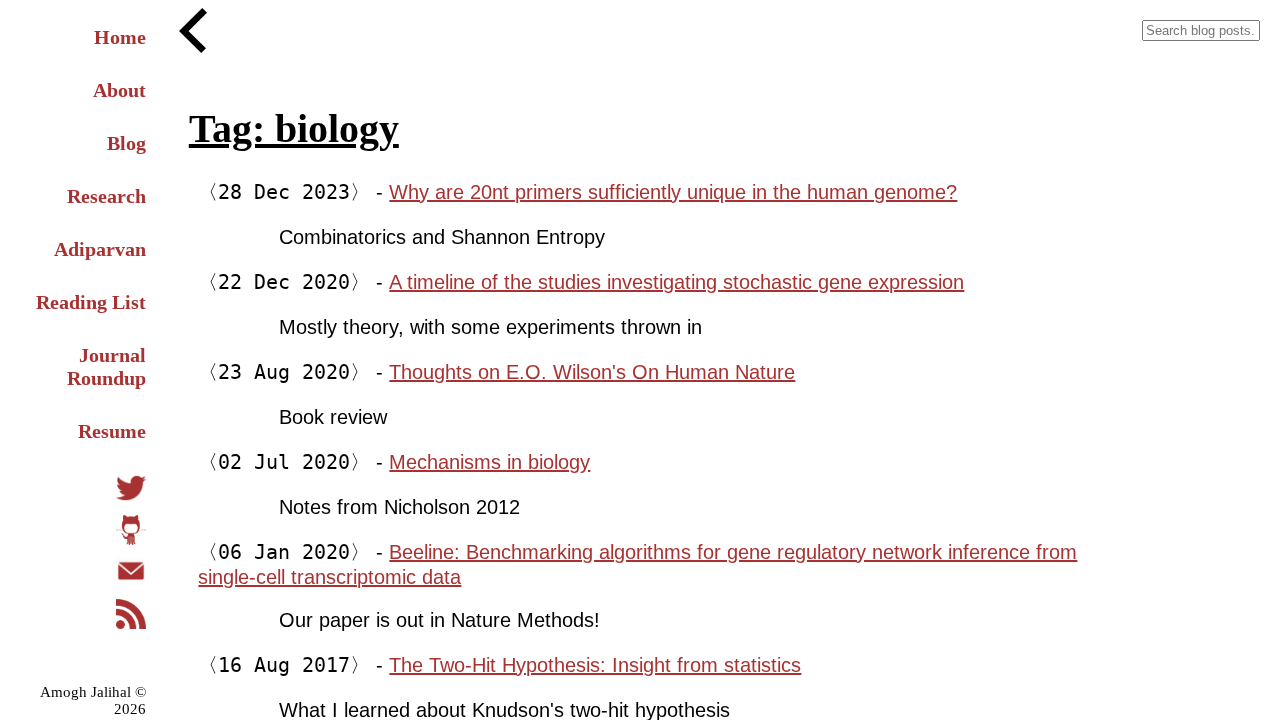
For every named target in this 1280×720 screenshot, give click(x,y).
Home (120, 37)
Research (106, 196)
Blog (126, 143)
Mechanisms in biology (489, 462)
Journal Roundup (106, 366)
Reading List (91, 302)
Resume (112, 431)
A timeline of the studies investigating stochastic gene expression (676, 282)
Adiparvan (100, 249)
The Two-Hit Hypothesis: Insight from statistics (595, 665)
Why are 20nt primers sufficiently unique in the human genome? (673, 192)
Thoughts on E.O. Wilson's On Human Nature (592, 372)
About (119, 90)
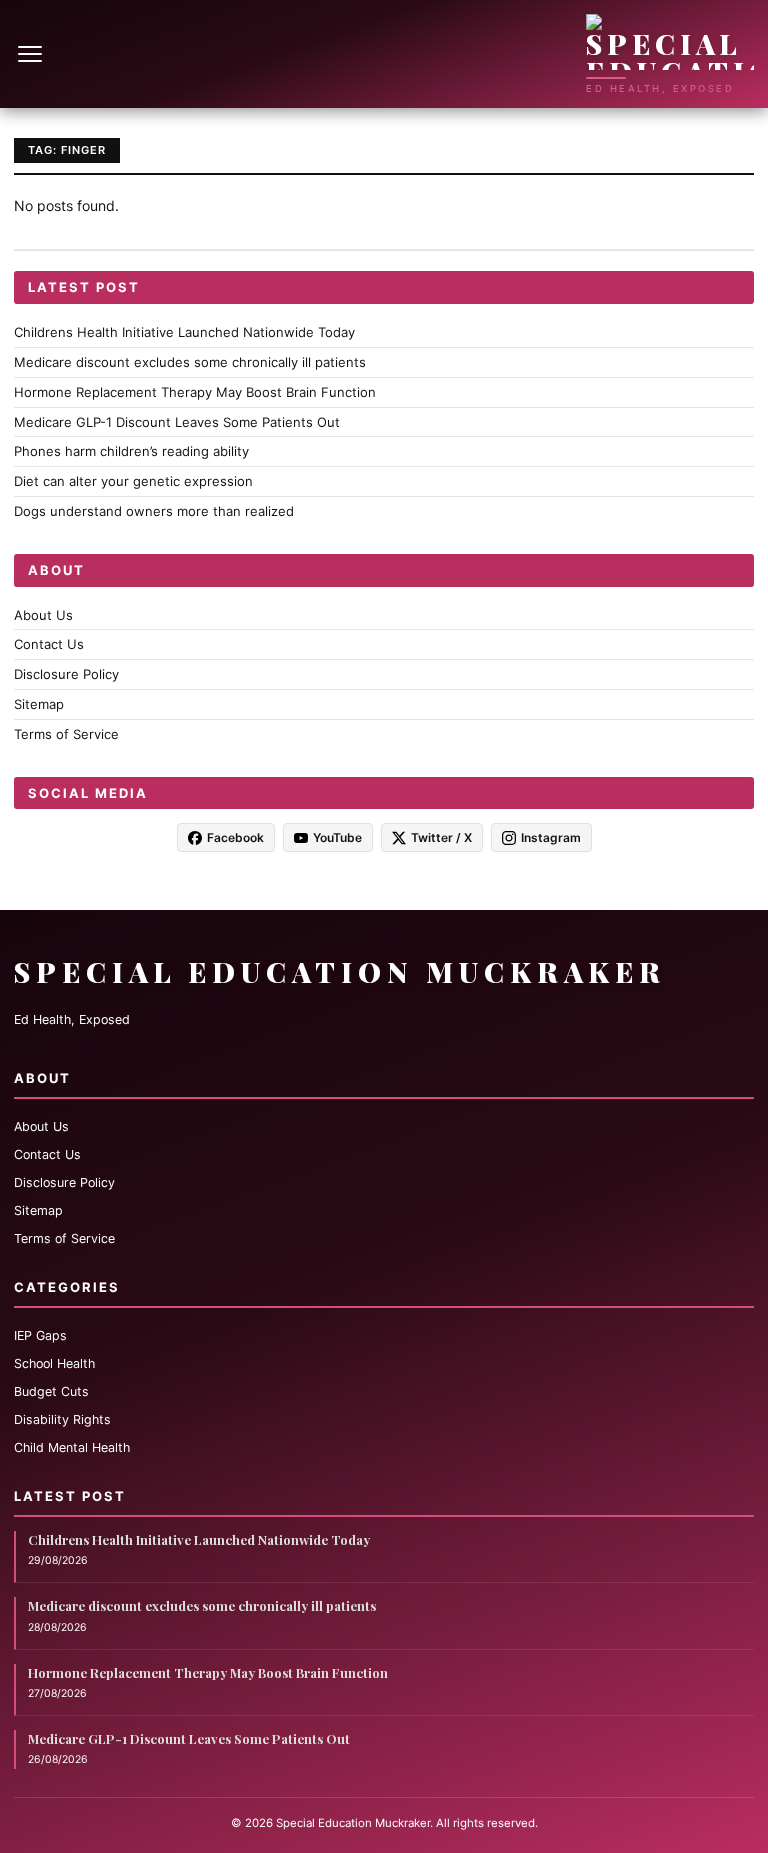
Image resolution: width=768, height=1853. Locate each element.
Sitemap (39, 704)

--

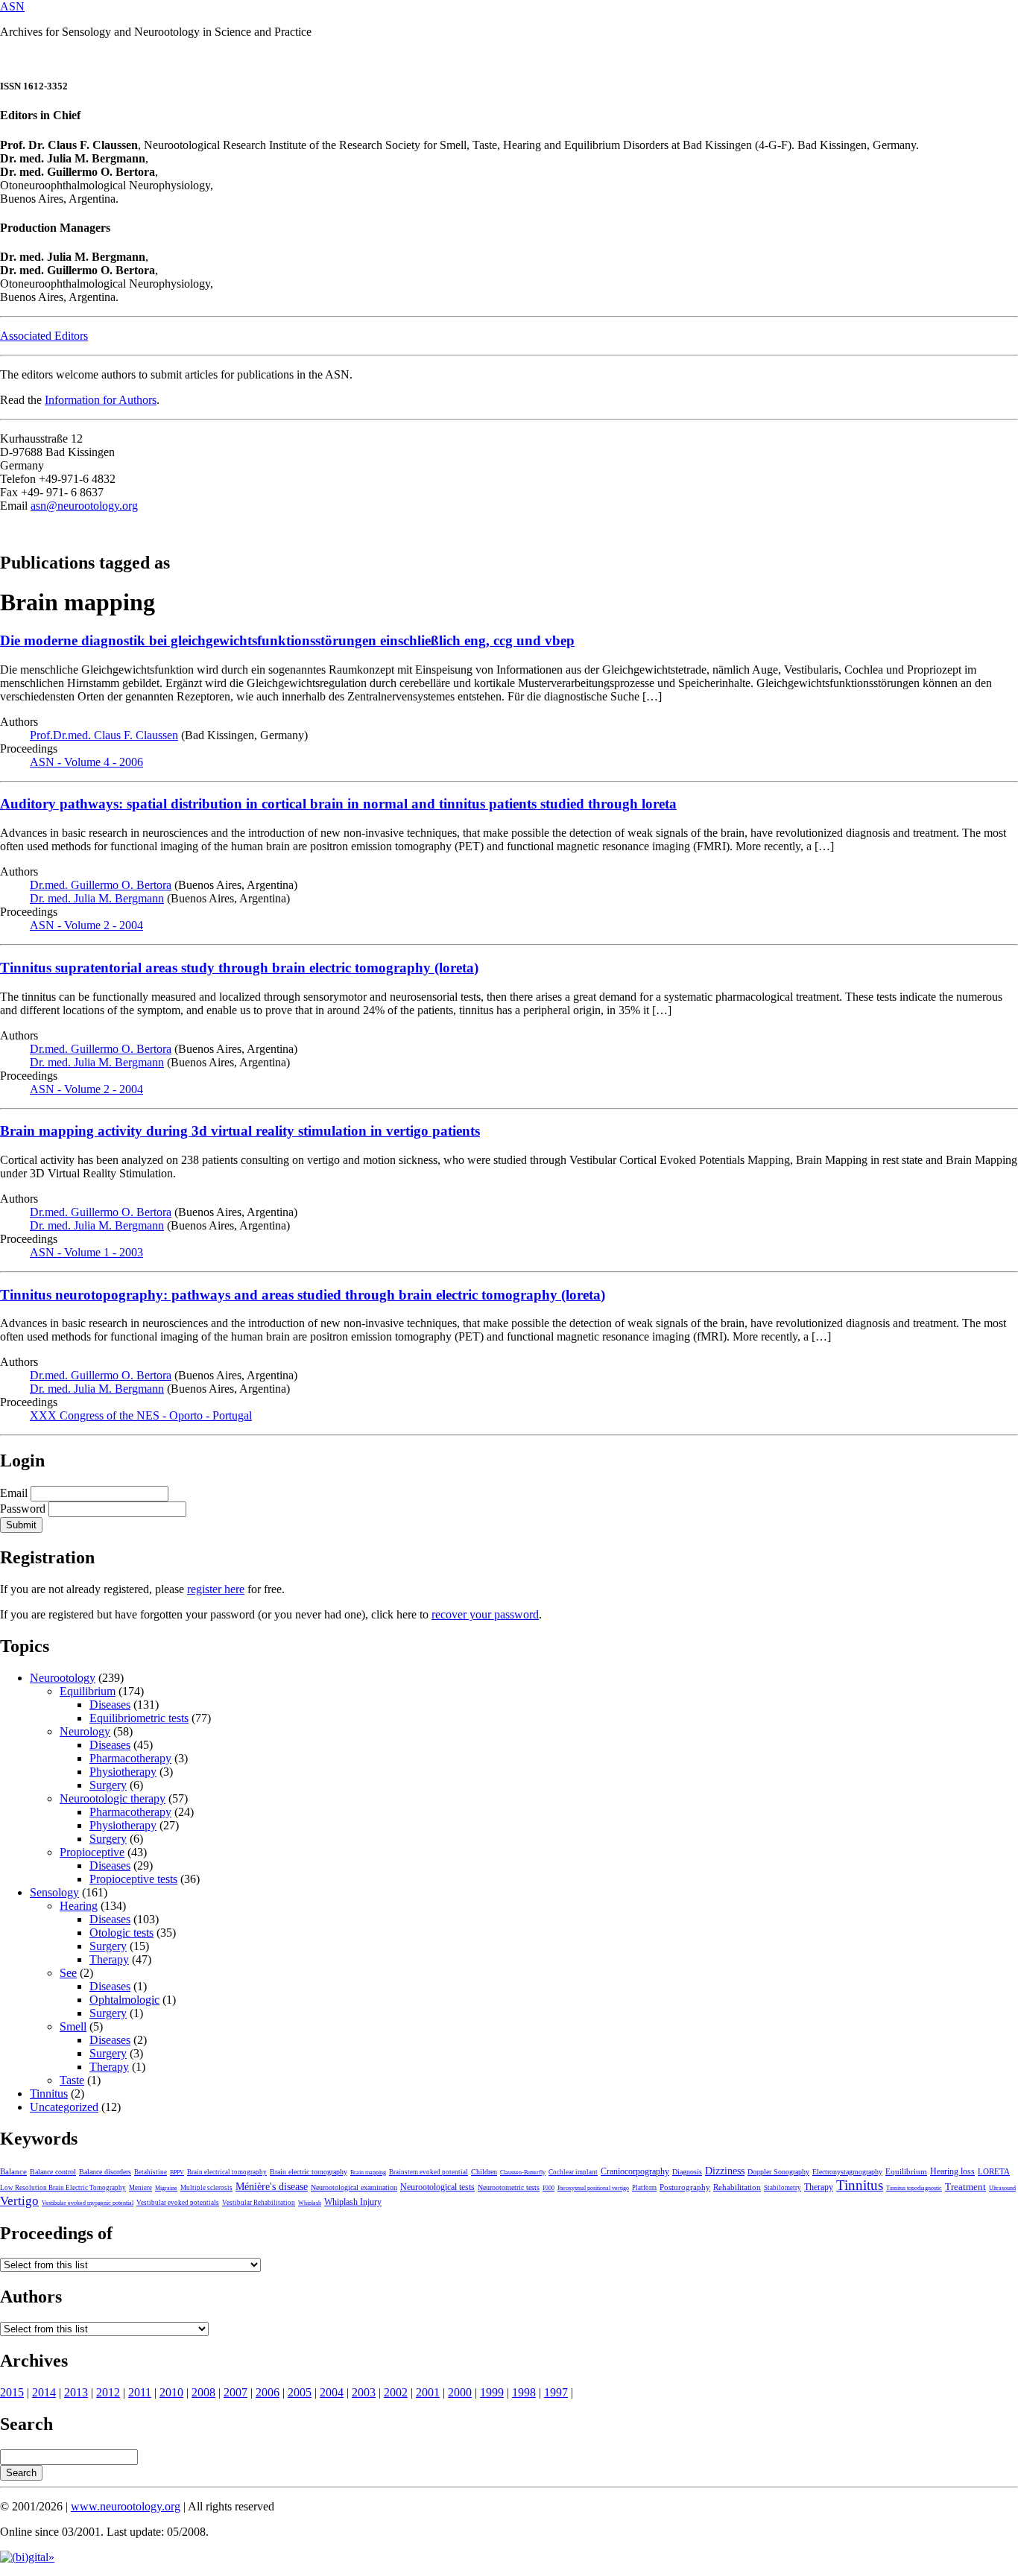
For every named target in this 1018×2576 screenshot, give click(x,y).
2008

==

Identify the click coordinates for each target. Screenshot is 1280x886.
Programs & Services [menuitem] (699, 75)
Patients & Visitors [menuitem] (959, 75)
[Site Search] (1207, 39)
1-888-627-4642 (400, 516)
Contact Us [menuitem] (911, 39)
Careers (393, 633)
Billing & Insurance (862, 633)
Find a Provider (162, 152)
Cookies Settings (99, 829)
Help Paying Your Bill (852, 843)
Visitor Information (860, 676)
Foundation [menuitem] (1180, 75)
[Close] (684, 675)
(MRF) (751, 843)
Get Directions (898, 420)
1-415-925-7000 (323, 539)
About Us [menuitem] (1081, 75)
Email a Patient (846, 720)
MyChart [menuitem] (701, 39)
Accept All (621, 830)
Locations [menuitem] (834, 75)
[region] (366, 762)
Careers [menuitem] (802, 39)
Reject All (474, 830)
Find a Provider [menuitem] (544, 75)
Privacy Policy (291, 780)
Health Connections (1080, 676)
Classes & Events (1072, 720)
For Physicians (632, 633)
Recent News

**PROBLEM STATEMENT:** Wherever the word "give" appears in the records above, copy that line.

**PROBLEM SOLUTION:**
For every named target in this 1280×720 screenshot, give click(x,y).
For every named target in this 1018×2576 screenshot, give click(x,y).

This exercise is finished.